Figure 1 shows the 3 DROs used in this study; each was designed to exercise different radiomic features. The DROs created for this project were: (1) a mathematically defined sphere with a radius of 100 mm and with uniform intensities (100 HU) for all voxels within the VOI; (2) a mathematically defined sphere with a radius of 100 mm, but having intensity variation that is sinusoidal in 3 dimensions with a mean of 100 HU, an amplitude of 50 HU, and a wavelength of 10 mm (3) a uniform intensity (100 HU) object with a nonspherical shape that is described by a sinusoidal variation in the location of the surface with a mean radius of 100 mm, an amplitude of 20 mm, and unitless azimuthal and inclination angular frequencies of 9 (ie 9 “bumps” in a cross section). More detailed descriptions are available in the study by Jaggi et al. (21), and the DROs are publicly available in DICOM and NIfTI formats at: https://doi.org/10.7937/tcia.2020.9era-gg29.
Patient Data Sets.
The patient data sets for this study were a subset of patient data sets used in a previous study (7, 14). Specifically, the same 10 cases selected from the LIDC data set (18) that were used in that previous study were used in this study (see details of cases in the online supplemental Appendix).

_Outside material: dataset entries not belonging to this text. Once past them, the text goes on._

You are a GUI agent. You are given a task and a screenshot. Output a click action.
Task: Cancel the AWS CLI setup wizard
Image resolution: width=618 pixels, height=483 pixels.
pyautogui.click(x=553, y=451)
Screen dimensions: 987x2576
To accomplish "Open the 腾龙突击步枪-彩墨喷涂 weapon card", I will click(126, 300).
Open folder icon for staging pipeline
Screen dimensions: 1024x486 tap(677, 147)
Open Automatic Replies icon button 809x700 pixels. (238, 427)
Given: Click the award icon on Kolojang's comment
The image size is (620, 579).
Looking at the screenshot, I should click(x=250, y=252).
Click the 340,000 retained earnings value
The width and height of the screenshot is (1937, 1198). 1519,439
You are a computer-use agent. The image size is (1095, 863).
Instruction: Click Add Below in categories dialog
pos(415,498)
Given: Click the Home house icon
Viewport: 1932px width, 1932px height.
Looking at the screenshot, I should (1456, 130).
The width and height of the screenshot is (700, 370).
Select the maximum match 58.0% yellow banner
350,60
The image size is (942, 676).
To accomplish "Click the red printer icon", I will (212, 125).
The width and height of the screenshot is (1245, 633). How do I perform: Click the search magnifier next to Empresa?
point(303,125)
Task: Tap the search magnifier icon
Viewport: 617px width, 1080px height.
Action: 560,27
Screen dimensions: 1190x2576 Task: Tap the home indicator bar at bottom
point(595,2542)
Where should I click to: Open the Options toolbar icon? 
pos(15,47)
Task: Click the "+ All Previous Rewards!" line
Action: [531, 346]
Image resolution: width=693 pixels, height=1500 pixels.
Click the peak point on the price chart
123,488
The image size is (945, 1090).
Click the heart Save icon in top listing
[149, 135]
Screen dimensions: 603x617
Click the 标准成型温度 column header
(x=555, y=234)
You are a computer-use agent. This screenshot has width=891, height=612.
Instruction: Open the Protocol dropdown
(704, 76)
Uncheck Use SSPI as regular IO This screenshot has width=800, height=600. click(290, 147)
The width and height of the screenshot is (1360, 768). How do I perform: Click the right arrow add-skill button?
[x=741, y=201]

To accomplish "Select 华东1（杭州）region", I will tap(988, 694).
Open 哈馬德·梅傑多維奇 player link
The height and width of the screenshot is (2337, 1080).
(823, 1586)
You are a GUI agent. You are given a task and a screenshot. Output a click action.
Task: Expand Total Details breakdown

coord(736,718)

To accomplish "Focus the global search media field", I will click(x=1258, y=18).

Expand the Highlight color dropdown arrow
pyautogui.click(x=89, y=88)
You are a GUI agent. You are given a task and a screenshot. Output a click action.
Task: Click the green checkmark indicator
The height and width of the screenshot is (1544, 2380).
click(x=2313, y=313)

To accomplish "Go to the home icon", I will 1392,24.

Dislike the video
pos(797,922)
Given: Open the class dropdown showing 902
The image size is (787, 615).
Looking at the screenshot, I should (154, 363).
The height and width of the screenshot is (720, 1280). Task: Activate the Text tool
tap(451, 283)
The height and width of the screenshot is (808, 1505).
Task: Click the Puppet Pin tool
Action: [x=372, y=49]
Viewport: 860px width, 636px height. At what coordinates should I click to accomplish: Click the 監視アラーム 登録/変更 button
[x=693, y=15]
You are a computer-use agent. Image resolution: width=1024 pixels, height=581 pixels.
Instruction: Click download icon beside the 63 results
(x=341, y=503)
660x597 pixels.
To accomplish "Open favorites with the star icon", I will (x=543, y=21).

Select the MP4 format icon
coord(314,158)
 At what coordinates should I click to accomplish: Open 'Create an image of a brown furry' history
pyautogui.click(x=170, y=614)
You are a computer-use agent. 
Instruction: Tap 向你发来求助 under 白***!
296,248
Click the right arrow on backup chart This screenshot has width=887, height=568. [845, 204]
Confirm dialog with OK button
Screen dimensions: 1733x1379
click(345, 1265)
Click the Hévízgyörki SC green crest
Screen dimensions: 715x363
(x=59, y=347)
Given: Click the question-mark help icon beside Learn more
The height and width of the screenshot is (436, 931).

As in that previous study, a single lesion from each case was identified for analysis. That previous study generated VOIs using algorithms from 3 academic institutions and each method performed three repeat runs on each nodule. For this study, and to eliminate one source of variability, 1 VOI was created for each lesion and all sites used that same VOI definition. The specific VOI chosen for each lesion was the first run of the first algorithm [Algorithm 1 in Kalpathy-Cramer et al. (14)]. Based on our experience with that previous project (7), both DICOM and NIfTI formats were created for each image data set, and the VOI was provided in each format as well (DSO and NIfTI segmentation boundary).
Three example lung lesions are shown in Figure 2. The online supplemental Appendix contains a table with details about the lesions including a description of which LIDC data set was used and the range of nodule sizes and densities (1 nodule was clearly calcified). That table also shows that 5 of the 10 cases used contiguous reconstructions (slice spacing = slice thickness), while the other 5 used overlapped reconstructions (slice spacing < slice thickness). Finally, this table also shows that images acquired from different scanners (GE vs Philips) used different values for the conversion from gray levels to HU (DICOM tag rescale intercept; image data sets from GE scanners used −1024 as the rescale intercept, while image data from Philips scanners used rescale intercept of −1000).
Software Packages Used
Feature calculation results were received from 10 different sites. Some sites submitted results from 2 different software packages. The software packages were primarily developed by the participating institutions with the exception of PyRadiomics (10, 23) which is an open source Python-based radiomics package that 3 different sites used (1 used only PyRadiomics and 2 other sites submitted results from their own software as well as data from PyRadiomics). Table 1 summarizes the software packages used in this study as well as whether they used DICOM, DSO, or NIfTI formats for the images and VOIs.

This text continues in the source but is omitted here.